ノヴァラプタ・カトマイ
1912年噴火
- 発生地域: アメリカ アラスカ半島
- 噴火規模: VEI 6
- マグマ組成: 流紋岩〜デイサイト〜安山岩質
- 噴火トレンド: 減衰型
※VEIはスミソニアン博物館GVP (Global Volcanism Program)による
13.5 km3 DRE
最高噴煙高度: 不明
主要な噴出物等
- 降下火砕物
- 火砕流
- 溶岩
- その他
あり
あり
ピーク後,溶岩ドームを形成
長径4.2 kmのカルデラが形成された
前兆現象・噴火開始
僻地であるため,1912年以前の噴火は記録されていない.1912年以降も,確実な噴火は1953年から21年間にわたってTrident火山群で起こった間欠的なブルカノ式噴火のみである.
噴火推移
爆発的噴火としては20世紀最大の噴出量(13.5 km3 DRE)の噴火であった.僻地であるため当時の記録は極めて限られているが,Hildreth and Fierstein (2012)が噴出物の観察結果を中心に噴火の背景および時系列を非常に詳細にまとめている.地震活動についてはAbe (1992)が50個の地震の時刻と規模を決定しているが,当時の地震計網の感度の限界からM5.5以下のものは十分に検知できていない.

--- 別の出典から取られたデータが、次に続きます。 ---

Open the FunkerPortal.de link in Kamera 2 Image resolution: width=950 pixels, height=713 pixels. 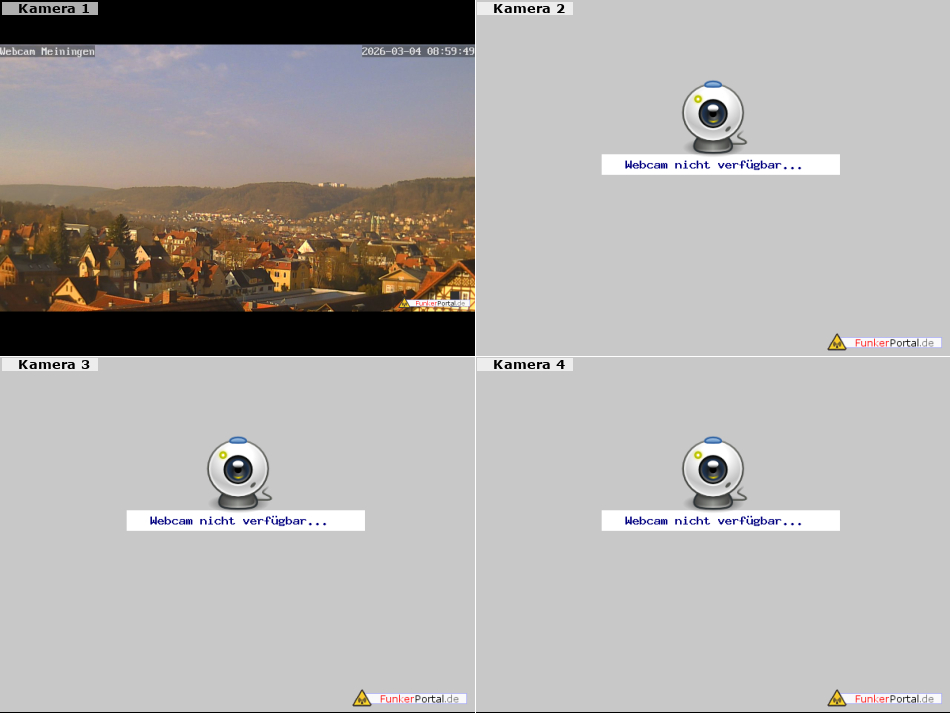coord(895,342)
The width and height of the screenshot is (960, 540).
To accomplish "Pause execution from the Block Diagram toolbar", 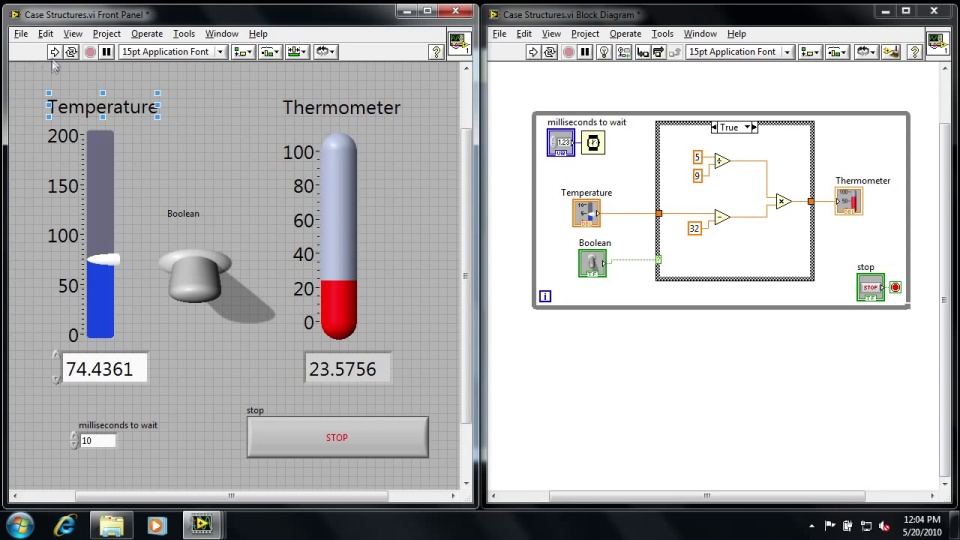I will pos(586,52).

この噴火ではNovaruptaと呼ばれるじょうご型構造の火口が新規に形成され,24時間のうちに6 km3 DREの大規模な火砕流が噴出し,溶結凝灰岩で埋め立てられた”Valley of Ten Thousand Smokes (VTTS)”を形成した.これと平行あるいはやや遅れてNovaruptaから約10 km離れた場所にあった連峰のKatmai頂部が激しい水蒸気爆発を伴いながら1000 mあまり陥没した.複数の系統のマグマが噴出したことも特徴で,噴火当初では流紋岩質(77% SiO2)だがその後デイサイト質(63 -69% SiO2)および安山岩質(58 -63% SiO2)の噴出物の割合が増加する.最終的にNovarupta火口には溶岩ドームが形成された.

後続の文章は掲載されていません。